I swore it on my standard issue notebook because that was all I had to hand. Had I been forced to swear it on a Bible I probably would have because I don't care enough about religion to dignify it but I wouldn't have liked it. The point is that if the Air Force feels it is absolutely necessary to make an oath to someone for whatever traditional reasons they have then I'm sure they can find a solution that doesn't impose on religious freedoms. The man may have been perfectly happy to swear an oath to Oprah, for example.
On September 07 2014 06:02 KwarK wrote: British military required us to swear an oath on a book. Used to be the Bible, now it's literally any collection of printed pages. There is no reason not to adapt traditions to meet modern realities.
One of the congress reps from my state swore his oath on Thomas Jefferson's koran instead of the bible. Legaly speaking in america there already is no requierment for what you swear on.
Probably beacuse of the problems between the different translations of the bible and the catholic/protestant split.
EDIT: The more interesting hypothetical question might be if the atheists really got their way and they demanded that the military should not only scrub "so help me God" from the oath but ban anyone from saying it. That is a far more direct push and it probably wouldn't pass constitutional muster because it would damage the rights of religious people from expressing their beliefs, although it would set that against the non-establishment clause in an interesting way.
Why do you think that atheists secretly want to ban people saying "so help me God". That's a big fucking leap from the thing atheists are actually asking for, which is that they'd rather not be forced into saying, "so help me God". How about we leave your strawman out of it.
I'm sure some atheists would like to see theism banned just as some theists would love to see atheism banned, but in this country specifically that is far outside mainstream values. Freedom of religion is something that is very deeply held by atheists and theists alike.
I personally find atheism almost as obnoxious as theism.
I think the only honest position is agnosticism, but the two are often used interchangeably (even if they shouldn't be).
In the commonly accepted definition, atheism refers to a lack of a belief in a god whereas agnosticism refers to a lack of certainty about the existence of a god. The two are often used interchangeably because most atheists are also agnostics, and most people who refer to themselves as agnostics when prompted about their religion are also atheists. The terms are not mutually exclusive. Refering to yourself as an agnostic may be truthful, but it says nothing about your beliefs, it is very possible to belief in God and also be agnostic about it. It is not generally more honest, often people are too much of a pussy to call themselves what they are and go for something that sounds more neutral.
Sorry, probably not very relevant to the discussion, but misconceptions such as these annoy me.
That definition of atheism isn't even quite right. Atheism is rooted in a positive assertion: That God does not exist. It's not merely a lack of belief. There was an atheist blogger I saw linked who tried to correct this... let's see.....See here.
I'm ignoring his actual arguments for or against atheism, but at least he sets out a narrower definition.

__Supplied material__.
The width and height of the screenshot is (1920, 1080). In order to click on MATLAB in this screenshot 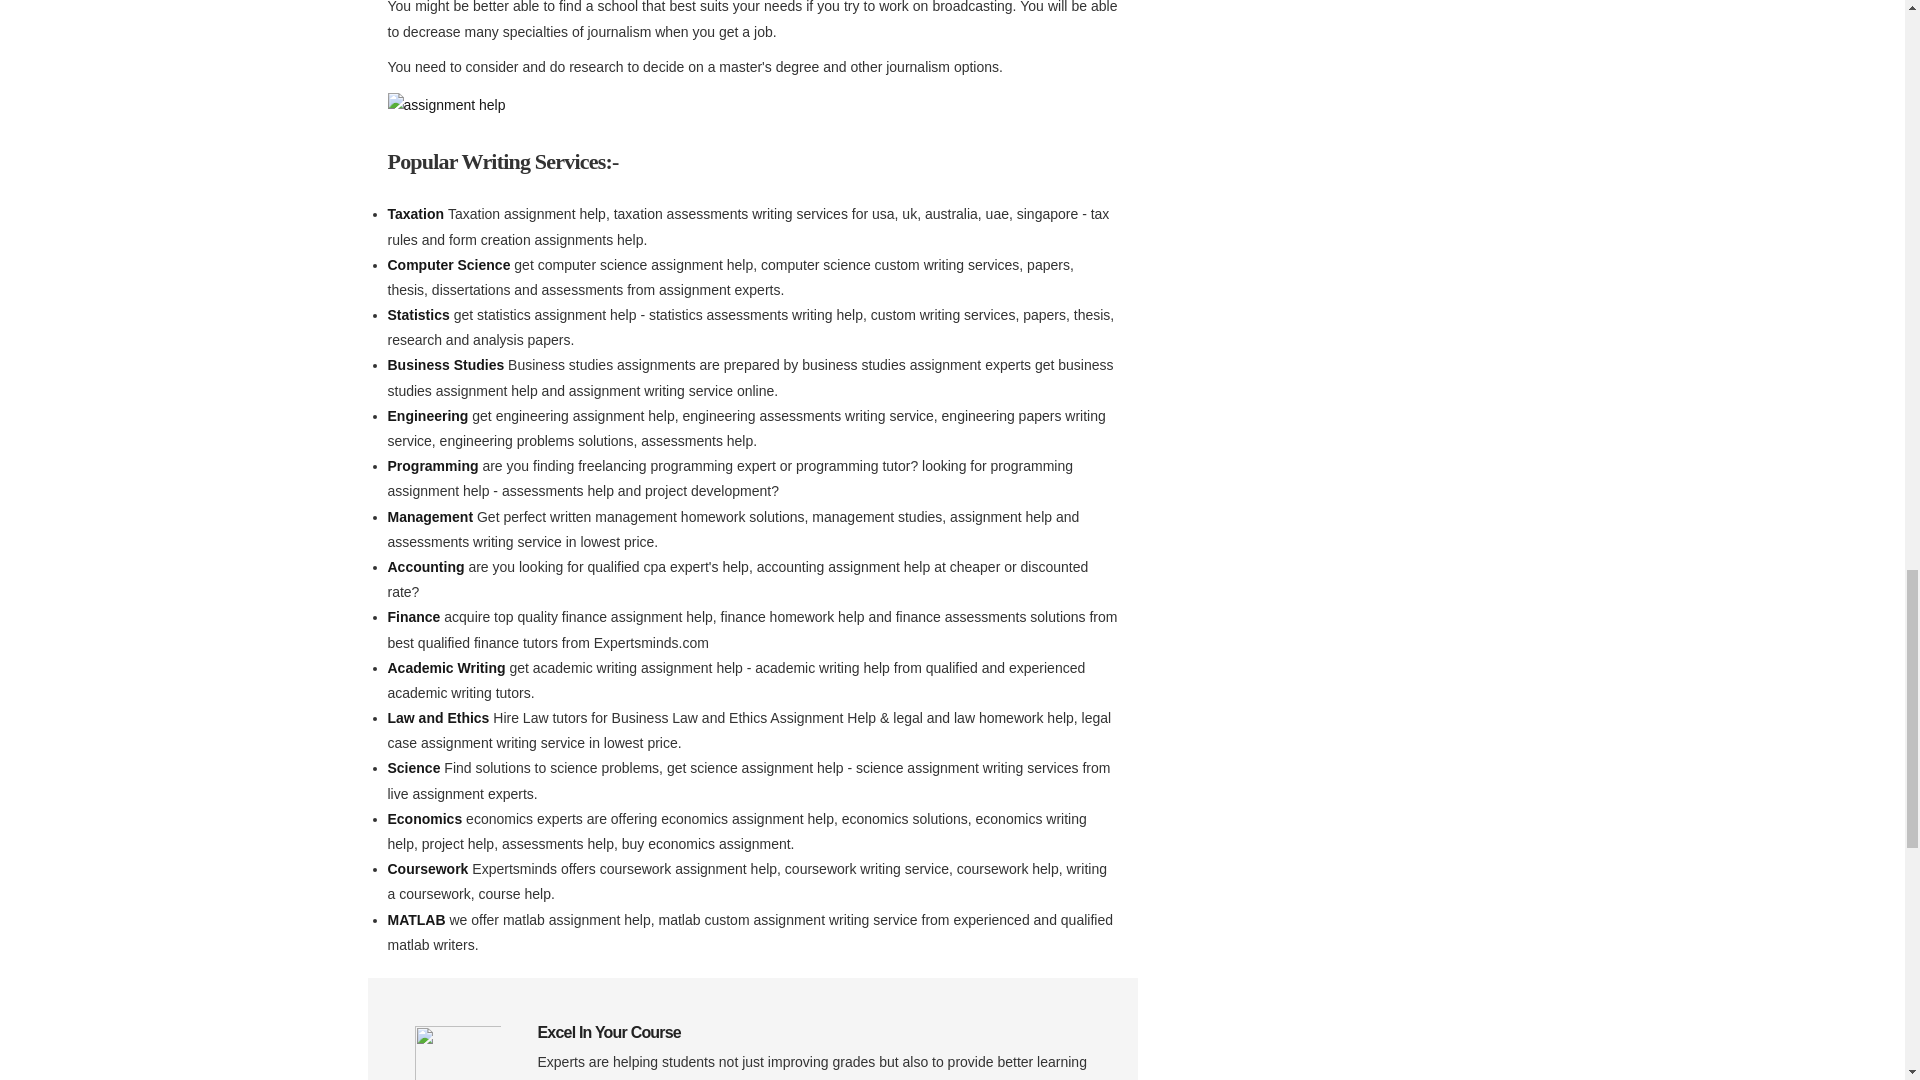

__Exercises to complete__.
- A) Can you give the stretch of the forum thread on oaths and atheism from "Sorry, probably not" through "a narrower definition." again, swapping "blogger" for "writer"?
- B) Could you carry on the forum thread about oaths and atheism from the point where it stops?
This material comes from an unrelated source.

__The responses__.
- A)
Sorry, probably not very relevant to the discussion, but misconceptions such as these annoy me.
That definition of atheism isn't even quite right. Atheism is rooted in a positive assertion: That God does not exist. It's not merely a lack of belief. There was an atheist writer I saw linked who tried to correct this... let's see.....See here.
I'm ignoring his actual arguments for or against atheism, but at least he sets out a narrower definition.

- B)
This is off topic, so I wan't say more. I just bristle at incorrect characterizations of things.
Edit: as far as I'm aware, this is the definition of atheism that has been used throughout most of philosophy, in the past up until now. This new definition is a popular one, but not technically correct.
Fair point. It does however still not make agnosticism a correct term for describing a belief or lack thereof.
Edit: Upon reading his argument I find the case for a narrower definition unconvincing. It seems to me we would need many more words. His characterization of how beliefs must come about is also not really in line with how they actually do come about. ANd the whole bit about assigning probability to the existence of a god is problematic to me, I have no interest in such a thing, would we need a new word for me? I think the word atheist capturing all people who are not believers is fine.
I was trying to find other sources, because from what I know I'm fairly certain that the narrow position of atheism is based on the assertion that God does not exist. Maybe some of the philosophy students would like to chime in. And there is this.
I find the argument for a narrow definition convincing, anyway. It makes sense with the word, as well. "a" "theism." The new definition it not the opposite of the definition of "theism." This is again historical, since we don't define words this way.
But it is a matter of historical fact that the definition of atheism at least used to be the narrower one.
But I always get warned for posting on this stuff, so I'll stop.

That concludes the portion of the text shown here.